Jonathan Wheatley encerrará ciclo de 16 anos no término desta época
Jonathan Wheatley deixará o cargo de diretor desportivo da Red Bull para se juntar à Audi, escuderia que se estreará na Fórmula 1 em 2026.
O britânico, de 57 anos, trabalha desde 2006 na Red Bull e participou em todos os grandes sucessos na Fórmula 1: os sete títulos mundiais de pilotos (quatro de Sebastian Vettel e três de Max Verstappen) e os seis títulos de fabricante.

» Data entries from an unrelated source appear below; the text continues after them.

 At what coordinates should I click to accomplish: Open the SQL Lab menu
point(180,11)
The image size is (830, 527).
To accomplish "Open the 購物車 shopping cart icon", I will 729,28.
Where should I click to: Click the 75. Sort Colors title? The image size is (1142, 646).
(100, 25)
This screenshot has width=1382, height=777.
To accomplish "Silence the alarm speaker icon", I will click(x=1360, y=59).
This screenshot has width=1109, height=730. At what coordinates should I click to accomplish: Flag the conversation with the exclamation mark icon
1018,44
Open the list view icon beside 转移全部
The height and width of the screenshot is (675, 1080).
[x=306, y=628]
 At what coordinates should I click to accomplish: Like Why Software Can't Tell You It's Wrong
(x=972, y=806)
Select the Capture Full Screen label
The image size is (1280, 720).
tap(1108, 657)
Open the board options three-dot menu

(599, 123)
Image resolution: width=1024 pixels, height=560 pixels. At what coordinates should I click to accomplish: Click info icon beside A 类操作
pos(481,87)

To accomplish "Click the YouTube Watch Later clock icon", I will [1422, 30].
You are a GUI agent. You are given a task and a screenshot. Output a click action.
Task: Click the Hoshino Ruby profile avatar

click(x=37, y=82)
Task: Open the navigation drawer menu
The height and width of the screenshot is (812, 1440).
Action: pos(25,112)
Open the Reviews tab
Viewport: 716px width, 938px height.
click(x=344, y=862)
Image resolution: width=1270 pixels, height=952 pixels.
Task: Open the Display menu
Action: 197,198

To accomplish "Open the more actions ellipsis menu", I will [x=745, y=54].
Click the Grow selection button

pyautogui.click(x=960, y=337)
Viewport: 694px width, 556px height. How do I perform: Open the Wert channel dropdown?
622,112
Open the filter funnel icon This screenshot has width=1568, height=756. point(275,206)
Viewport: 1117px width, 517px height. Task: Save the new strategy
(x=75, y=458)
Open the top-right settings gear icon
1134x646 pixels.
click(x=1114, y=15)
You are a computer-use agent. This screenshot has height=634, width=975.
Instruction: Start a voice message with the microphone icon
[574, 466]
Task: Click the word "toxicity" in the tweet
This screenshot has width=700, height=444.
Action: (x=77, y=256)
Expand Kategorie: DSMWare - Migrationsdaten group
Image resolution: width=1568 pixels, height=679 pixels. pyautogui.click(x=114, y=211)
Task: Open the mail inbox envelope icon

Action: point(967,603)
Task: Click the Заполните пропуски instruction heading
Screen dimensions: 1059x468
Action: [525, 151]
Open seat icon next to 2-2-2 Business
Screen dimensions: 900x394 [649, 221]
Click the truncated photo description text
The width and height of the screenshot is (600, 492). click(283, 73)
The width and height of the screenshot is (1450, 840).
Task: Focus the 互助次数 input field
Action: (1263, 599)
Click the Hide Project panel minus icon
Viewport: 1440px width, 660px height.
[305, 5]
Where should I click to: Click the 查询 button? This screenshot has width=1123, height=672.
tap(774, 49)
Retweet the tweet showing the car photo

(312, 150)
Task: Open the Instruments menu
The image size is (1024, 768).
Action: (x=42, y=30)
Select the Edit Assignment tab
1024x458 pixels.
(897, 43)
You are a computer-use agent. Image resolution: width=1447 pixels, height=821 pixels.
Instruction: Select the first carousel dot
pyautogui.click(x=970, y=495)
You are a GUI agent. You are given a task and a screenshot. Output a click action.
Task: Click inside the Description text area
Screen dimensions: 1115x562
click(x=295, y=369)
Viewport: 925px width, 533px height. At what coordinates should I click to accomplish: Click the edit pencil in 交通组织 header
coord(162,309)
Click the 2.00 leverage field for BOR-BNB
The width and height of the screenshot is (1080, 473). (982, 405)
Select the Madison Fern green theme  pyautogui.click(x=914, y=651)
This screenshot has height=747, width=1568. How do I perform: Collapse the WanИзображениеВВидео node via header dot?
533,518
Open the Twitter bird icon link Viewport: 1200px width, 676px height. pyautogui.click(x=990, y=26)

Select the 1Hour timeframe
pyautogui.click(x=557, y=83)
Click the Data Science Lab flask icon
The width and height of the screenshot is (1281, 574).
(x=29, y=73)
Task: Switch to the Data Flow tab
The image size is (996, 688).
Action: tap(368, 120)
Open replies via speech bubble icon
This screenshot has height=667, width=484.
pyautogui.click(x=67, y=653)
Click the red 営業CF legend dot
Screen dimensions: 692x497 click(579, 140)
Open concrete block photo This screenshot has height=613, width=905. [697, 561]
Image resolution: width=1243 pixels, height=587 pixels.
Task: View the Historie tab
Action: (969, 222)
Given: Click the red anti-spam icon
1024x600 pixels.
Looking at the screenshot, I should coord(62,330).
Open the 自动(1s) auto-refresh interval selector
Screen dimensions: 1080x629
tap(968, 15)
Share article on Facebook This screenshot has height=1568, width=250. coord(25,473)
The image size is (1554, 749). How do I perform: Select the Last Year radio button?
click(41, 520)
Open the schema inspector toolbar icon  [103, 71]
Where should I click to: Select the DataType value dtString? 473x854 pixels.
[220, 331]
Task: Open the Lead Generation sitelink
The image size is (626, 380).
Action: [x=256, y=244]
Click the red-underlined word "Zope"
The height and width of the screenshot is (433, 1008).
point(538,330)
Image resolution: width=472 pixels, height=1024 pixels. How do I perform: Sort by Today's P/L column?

«A sua contribuição, primeiro como gestor da equipa, e depois como diretor desportivo, marcará para sempre a história da nossa equipa», salientou, em comunicado, o líder da Red Bull, Christian Horner.
Jonathan Wheatley «permanecerá na sua posição até ao final da temporada», acrescentou a Red Bull, apontando como objetivo «defender os seus títulos de campeão mundial».
Depois, o britânico terá de respeitar a ausência de seis meses – conhecido como «período de nojo» – antes de ingressar na Audi, ou seja, no final de julho de 2025.
«Estou extremamente orgulhoso de ter feito parte da aventura da Red Bull Racing nos últimos 18 anos, mas a oportunidade de desempenhar um papel ativo na entrada da Audi na Fórmula, enquanto coordenador de uma equipa de fábrica, é excecionalmente emocionante», afirmou Jonathan Wheatley.
A Red Bull também perderá o projetista de monolugares Adrian Newey, considerado um dos melhores engenheiros da história da Fórmula 1.
Estes anúncios surgem uma semana depois de o italiano Mattia Binotto – ex-chefe de equipa da Ferrari – assumir as rédeas do projeto Audi, enquanto diretor técnico e de operações.